任务简述 1
判断下列 (a)、(b)、(c) 三条陈述是否与下方题目文本相符，逐条答“是”或“否”，并原样引用文本中起决定作用的原话。(a) 队列中每个人的身高各不相同。(b) 所要统计的是有序对。(c) 输入的身高序列保证是 1 到 n 的一个排列。
======== 所示文本
ICPC Southeast USA 2020 Regional Contest problem problem E: Dominating Duos(单调栈维护区间最大值)

题目描述

A group of people are standing in a line. Each person has a distinct height. You would like to count the number of unordered pairs of people in the line such that they are taller than everyone in between them in the line.
More formally, let d be a sequence of the heights of the people in order from left to right. We want to count the number of pairs of indices i and j with i < j such that for all k with i < k < j,di > dk and dj > dk . Note that if j = i + 1 (i.e., there are no k’s between i and j), it is trivially true.

输入

The first line of input contains an integer n (2 ≤ n ≤ 106 ), which is the number of people.
Each of the next n lines contains a single integer di (1 ≤ di ≤ n). These are the heights of the people in the group, in the order in which they’re standing. The sequence is guaranteed to be a permutation of the integers 1 through n.

输出

Output a single integer, which is the number of pairs of people who are taller than everyone between them.
================
======== 提供材料
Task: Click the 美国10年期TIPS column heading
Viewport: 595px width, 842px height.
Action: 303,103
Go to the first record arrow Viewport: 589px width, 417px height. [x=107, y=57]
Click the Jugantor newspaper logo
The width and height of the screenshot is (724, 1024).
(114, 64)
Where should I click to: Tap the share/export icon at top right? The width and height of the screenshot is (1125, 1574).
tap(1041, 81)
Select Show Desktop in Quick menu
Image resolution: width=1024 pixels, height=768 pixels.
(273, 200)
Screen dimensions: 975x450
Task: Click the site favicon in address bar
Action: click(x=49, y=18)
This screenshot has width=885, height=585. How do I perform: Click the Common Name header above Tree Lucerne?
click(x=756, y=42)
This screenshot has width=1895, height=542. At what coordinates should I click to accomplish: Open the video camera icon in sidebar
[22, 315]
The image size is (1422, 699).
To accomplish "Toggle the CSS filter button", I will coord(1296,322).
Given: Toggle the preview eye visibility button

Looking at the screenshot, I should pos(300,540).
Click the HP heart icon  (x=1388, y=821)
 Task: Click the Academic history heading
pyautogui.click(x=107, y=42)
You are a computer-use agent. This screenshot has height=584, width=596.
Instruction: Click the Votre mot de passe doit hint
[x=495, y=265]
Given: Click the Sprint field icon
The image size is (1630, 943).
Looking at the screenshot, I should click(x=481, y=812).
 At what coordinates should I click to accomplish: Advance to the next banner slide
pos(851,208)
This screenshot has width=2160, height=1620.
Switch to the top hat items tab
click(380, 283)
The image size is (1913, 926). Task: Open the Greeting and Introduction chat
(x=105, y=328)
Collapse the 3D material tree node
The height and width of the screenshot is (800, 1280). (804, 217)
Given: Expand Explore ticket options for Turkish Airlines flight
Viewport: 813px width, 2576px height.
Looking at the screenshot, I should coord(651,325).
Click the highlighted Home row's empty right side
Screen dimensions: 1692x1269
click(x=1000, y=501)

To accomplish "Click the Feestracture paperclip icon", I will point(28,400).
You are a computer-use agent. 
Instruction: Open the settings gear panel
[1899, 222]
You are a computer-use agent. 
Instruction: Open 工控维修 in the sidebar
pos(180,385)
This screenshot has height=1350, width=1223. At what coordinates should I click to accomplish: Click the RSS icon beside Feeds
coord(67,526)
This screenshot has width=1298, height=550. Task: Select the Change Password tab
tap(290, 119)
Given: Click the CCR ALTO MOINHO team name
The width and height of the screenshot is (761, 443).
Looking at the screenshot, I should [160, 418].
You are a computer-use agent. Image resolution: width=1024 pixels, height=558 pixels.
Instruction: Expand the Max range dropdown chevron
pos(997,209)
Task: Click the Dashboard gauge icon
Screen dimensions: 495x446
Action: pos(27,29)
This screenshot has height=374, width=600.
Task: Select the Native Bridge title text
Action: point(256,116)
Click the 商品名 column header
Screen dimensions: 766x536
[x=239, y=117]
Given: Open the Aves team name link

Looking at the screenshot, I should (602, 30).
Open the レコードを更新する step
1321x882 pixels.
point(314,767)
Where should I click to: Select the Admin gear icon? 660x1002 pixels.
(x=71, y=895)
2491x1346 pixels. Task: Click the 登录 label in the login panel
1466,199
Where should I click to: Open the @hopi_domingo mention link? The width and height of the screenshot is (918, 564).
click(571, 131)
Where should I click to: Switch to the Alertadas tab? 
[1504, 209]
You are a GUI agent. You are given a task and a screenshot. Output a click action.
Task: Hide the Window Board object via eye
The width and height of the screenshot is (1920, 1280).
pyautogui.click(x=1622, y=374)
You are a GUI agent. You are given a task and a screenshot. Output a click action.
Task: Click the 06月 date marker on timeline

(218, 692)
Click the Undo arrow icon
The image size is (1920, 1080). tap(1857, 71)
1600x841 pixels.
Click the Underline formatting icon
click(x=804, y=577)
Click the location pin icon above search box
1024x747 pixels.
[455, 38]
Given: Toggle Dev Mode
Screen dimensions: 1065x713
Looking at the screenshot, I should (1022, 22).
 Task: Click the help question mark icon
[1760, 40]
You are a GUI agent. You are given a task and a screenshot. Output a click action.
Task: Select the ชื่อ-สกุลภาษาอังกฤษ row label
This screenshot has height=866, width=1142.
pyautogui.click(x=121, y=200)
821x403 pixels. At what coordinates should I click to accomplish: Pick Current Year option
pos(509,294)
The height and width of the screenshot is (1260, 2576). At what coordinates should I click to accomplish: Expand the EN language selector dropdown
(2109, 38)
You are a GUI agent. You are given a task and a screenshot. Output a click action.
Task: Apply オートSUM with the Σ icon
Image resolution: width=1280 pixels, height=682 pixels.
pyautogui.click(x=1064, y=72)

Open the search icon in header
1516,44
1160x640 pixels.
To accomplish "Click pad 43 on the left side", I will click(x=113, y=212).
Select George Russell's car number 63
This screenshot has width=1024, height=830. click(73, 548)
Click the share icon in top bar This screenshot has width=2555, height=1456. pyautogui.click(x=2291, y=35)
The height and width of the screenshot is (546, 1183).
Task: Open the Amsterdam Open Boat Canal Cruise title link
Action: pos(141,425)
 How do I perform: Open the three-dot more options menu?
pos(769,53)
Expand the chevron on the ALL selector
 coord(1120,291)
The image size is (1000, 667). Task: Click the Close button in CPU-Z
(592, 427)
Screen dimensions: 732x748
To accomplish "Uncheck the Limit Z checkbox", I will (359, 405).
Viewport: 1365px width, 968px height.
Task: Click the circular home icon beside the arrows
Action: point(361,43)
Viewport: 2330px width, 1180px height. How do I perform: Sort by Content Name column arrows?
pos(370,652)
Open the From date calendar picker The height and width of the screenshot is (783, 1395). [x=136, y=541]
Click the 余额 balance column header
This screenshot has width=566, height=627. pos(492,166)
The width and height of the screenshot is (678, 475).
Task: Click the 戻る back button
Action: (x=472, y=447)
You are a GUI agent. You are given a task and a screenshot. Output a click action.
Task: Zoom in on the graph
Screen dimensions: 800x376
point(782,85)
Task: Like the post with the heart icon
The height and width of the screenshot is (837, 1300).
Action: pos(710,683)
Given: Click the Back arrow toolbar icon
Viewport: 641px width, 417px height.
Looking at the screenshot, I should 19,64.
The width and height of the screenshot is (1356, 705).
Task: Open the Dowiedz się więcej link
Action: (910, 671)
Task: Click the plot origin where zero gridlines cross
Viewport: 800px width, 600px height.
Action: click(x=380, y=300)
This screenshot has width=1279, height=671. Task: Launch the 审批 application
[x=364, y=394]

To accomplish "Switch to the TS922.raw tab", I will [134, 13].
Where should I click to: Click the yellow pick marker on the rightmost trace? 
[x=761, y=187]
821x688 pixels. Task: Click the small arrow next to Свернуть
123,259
================
任务简述 2
将条目中从含有“The image size is (1913, 926).”的那一行起、到含有“Looking at the screenshot, I should [160, 418].”的那一行止（首尾两行均包括在内）的各行改写为 JSON 字符串列表，每行对应一个字符串，空行略去。

答复 1
(a) 是：“Each person has a distinct height.”
(b) 否：“count the number of unordered pairs of people in the line”
(c) 是：“The sequence is guaranteed to be a permutation of the integers 1 through n.”

答复 2
[
  "The image size is (1913, 926). Task: Open the Greeting and Introduction chat",
  "(x=105, y=328)",
  "Collapse the 3D material tree node",
  "The height and width of the screenshot is (800, 1280). (804, 217)",
  "Given: Expand Explore ticket options for Turkish Airlines flight",
  "Viewport: 813px width, 2576px height.",
  "Looking at the screenshot, I should coord(651,325).",
  "Click the highlighted Home row's empty right side",
  "Screen dimensions: 1692x1269",
  "click(x=1000, y=501)",
  "To accomplish \"Click the Feestracture paperclip icon\", I will point(28,400).",
  "You are a computer-use agent. ",
  "Instruction: Open the settings gear panel",
  "[1899, 222]",
  "You are a computer-use agent. ",
  "Instruction: Open 工控维修 in the sidebar",
  "pos(180,385)",
  "This screenshot has height=1350, width=1223. At what coordinates should I click to accomplish: Click the RSS icon beside Feeds",
  "coord(67,526)",
  "This screenshot has width=1298, height=550. Task: Select the Change Password tab",
  "tap(290, 119)",
  "Given: Click the CCR ALTO MOINHO team name",
  "The width and height of the screenshot is (761, 443).",
  "Looking at the screenshot, I should [160, 418]."
]